Some companies and individuals have to go through the process of closing shop because of lack of profits, poor sales or just simply no brand recognition or if they suddenly lose their job. If ever that time comes, you might be choosing between filing for Chapter 7 or 13 bankruptcies. Identifying the differences between the two allows you find a way out while cutting your losses and determine the next step for your business or your next work.
This form of bankruptcy wipes out an individual’s general unsecured debts like medical bills and credit cards. To qualify for this, a person must have little to no disposable source of income. When you take this course, a trustee administers your case. Other than reviewing bankruptcy documents and papers, the trustee’s work is to sell a non-exempt property to pay for debts incurred from their client’s creditors. If you don’t have any assets that are non-exempt, the creditors will get nothing.
This is the common route of low-income individuals that have little to no assets who want to rid themselves of unsecured debts. If you fit this description, seek the assistance of a bankruptcy attorney.
This form of bankruptcy is for those who have a regular and ample source of income who have the ability to at least pay part of their debts with a repayment plan. If you make enough money, this may be the route you will take rather than Chapter 7.

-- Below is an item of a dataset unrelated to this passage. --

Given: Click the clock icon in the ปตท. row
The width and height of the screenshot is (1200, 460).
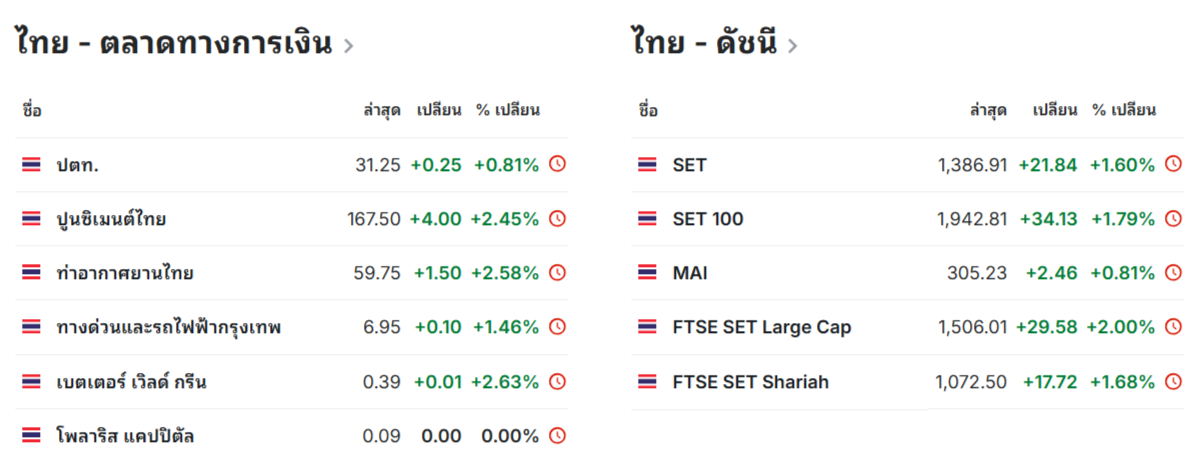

When you file for Chapter 13 bankruptcy, you get to retain all your property, even non-exempt assets. In exchange for keeping the abovementioned, you have to pay all or a part of your debts. The amount you need will depend on income, expenses and the types of debt you have.
These two are the options you have when you have to file for bankruptcy; knowing the difference allows you to weigh the pros and cons of your choice, and determines if you qualify for either one.